**TASK GOAL**.
Skip the pictures, please, and write out exactly every line from the one containing "How do I perform: Click" through the end of the listing below.

**INFORMATION PROVIDED**.
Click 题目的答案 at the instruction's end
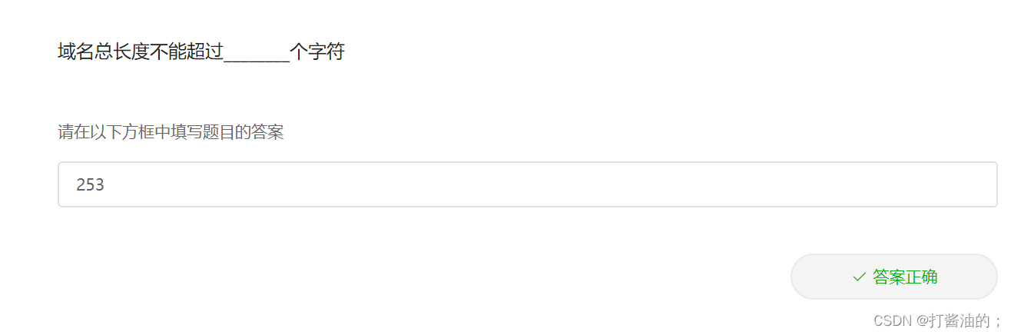point(244,133)
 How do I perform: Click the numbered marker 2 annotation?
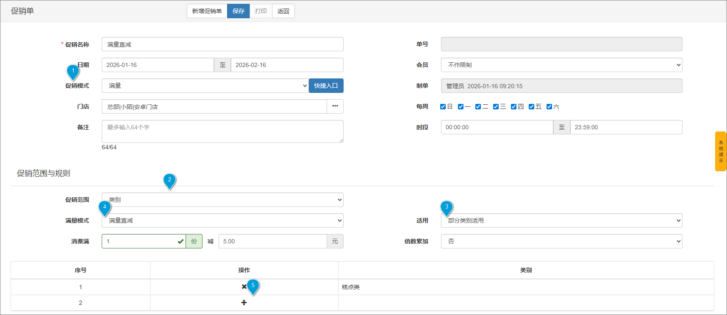[169, 180]

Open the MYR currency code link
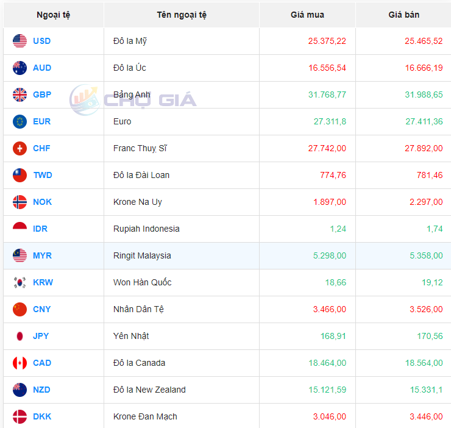tap(42, 255)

**TASK RESPONSE**.
 How do I perform: Click the numbered marker 2 annotation?
[169, 180]

Open the MYR currency code link
tap(42, 255)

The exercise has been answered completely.